Instructively, insecurity anywhere is insecurity everywhere in Nigeria, as the endless bloodletting in the North-east, from insurgency and banditry, and kidnapping in the North-west, eloquently indicate. Their victims cut across the ethno-sectarian mix. This being true and self-evident, the weekly mayhem in the South-east should be viewed accordingly by the authorities, who must find ways to end it.

South-east governors should work together to find a solution to the IPOB conundrum. The hoodlums’ irrational warning to WAEC, a regional body, not to conduct its Mathematics examination in the entire South-East on 30 May was a most cruel attempt to ruin the future of students from the region and education. It must not be allowed to repeat.

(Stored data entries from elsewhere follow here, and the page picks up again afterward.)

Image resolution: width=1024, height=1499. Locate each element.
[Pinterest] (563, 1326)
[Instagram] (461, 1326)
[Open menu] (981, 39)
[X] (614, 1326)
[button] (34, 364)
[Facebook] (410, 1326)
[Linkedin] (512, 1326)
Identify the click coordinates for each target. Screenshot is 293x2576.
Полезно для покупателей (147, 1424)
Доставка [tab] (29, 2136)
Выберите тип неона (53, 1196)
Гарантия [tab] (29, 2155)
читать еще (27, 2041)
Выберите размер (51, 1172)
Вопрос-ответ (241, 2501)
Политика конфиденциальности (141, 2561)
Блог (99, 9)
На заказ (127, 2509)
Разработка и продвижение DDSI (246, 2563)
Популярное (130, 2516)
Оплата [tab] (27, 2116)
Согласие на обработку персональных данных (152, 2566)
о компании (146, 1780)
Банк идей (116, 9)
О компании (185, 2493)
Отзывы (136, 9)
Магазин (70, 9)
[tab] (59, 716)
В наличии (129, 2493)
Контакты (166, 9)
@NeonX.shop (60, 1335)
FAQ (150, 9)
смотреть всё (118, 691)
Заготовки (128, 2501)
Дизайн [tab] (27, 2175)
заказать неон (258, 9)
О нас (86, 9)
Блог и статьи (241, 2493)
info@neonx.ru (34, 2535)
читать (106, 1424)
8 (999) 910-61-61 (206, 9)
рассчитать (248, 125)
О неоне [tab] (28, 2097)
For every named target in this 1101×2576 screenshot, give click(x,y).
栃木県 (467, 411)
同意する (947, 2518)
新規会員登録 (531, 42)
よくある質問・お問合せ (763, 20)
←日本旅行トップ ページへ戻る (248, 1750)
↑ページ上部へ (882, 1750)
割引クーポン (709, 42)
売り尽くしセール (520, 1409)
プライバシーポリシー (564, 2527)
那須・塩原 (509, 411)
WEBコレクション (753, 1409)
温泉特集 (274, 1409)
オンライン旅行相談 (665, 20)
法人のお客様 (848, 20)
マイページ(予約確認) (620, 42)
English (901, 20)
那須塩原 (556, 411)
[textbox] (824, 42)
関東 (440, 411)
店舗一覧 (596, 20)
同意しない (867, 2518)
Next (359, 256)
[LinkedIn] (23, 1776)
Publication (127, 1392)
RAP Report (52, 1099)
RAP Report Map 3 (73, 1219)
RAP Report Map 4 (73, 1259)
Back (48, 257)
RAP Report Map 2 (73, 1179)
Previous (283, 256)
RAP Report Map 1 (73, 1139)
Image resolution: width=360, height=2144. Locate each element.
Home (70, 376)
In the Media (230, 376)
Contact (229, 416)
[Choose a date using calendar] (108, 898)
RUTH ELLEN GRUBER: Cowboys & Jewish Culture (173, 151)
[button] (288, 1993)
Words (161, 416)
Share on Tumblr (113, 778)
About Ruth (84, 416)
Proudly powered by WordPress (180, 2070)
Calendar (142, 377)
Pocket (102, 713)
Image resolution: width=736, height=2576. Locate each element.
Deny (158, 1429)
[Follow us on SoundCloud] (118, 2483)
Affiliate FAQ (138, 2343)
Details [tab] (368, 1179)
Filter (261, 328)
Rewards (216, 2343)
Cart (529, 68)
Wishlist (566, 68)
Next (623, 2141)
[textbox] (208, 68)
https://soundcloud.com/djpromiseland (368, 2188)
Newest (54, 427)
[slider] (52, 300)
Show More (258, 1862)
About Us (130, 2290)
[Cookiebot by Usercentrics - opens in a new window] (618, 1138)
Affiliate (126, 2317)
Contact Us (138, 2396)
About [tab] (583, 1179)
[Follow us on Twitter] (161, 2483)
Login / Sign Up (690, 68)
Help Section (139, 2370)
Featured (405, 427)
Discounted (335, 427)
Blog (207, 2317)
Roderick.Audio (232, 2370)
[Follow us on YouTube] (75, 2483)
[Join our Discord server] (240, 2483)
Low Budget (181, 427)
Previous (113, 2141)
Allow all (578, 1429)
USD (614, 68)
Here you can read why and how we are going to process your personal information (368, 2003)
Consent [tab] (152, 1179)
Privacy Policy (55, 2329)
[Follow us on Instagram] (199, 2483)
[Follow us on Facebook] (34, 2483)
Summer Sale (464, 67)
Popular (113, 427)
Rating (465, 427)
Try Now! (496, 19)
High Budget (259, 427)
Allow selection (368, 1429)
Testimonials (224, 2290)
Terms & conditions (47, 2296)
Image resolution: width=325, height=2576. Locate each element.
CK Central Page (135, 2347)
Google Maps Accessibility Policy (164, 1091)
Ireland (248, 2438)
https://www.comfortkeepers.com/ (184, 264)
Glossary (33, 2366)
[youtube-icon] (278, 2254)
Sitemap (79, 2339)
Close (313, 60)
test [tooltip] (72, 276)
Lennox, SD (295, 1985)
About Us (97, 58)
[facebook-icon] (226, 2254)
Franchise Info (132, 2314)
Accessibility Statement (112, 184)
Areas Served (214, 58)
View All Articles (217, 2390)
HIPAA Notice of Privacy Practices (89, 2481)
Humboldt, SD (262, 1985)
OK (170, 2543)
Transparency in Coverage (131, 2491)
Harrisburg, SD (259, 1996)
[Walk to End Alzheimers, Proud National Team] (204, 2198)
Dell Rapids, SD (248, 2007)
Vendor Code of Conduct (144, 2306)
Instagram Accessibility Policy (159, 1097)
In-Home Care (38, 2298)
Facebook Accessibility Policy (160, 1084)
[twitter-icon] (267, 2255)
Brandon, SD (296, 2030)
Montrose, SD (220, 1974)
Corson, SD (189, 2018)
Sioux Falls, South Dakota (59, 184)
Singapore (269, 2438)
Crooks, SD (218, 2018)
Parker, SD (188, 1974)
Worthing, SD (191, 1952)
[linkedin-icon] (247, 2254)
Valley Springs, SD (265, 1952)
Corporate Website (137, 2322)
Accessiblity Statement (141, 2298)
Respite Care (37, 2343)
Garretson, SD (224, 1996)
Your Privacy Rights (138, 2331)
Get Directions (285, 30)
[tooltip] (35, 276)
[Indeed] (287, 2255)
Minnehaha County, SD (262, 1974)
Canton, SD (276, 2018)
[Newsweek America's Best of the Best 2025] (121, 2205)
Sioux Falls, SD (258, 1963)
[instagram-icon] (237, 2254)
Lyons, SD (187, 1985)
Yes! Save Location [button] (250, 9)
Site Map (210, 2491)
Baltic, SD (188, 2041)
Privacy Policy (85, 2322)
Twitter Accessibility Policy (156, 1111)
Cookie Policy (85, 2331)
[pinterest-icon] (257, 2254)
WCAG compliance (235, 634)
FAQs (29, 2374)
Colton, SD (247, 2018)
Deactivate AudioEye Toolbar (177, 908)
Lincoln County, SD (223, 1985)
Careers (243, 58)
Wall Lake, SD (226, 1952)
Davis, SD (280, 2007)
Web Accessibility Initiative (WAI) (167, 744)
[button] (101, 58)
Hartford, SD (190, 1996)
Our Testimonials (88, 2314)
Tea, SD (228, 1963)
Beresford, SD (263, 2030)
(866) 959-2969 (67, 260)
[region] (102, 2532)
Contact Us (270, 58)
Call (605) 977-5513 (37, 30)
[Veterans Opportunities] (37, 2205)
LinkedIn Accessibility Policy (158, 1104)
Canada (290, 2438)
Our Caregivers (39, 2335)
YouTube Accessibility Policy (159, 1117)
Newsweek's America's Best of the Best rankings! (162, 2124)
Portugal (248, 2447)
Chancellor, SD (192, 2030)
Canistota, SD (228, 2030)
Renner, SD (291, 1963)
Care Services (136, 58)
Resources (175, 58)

Many private businesses: trailers, goods, buses and shops belonging to diverse Nigerians have been burnt by IPOB. Banks operations are frozen each Monday or any other day that IPOB abridges people’s movement because of Nnamdi Kalu’s trial. As a result, Abuja should appreciate the import of Aba, Onitsha and Nnewi in the economic calculus or growth of Nigeria’s GDP and take pragmatic steps to end the IPOB spell on the South-east. Mr President, a legal resolution of the Kalu case, it seems to us, is a long shot. This IPOB quagmire should not endure any longer!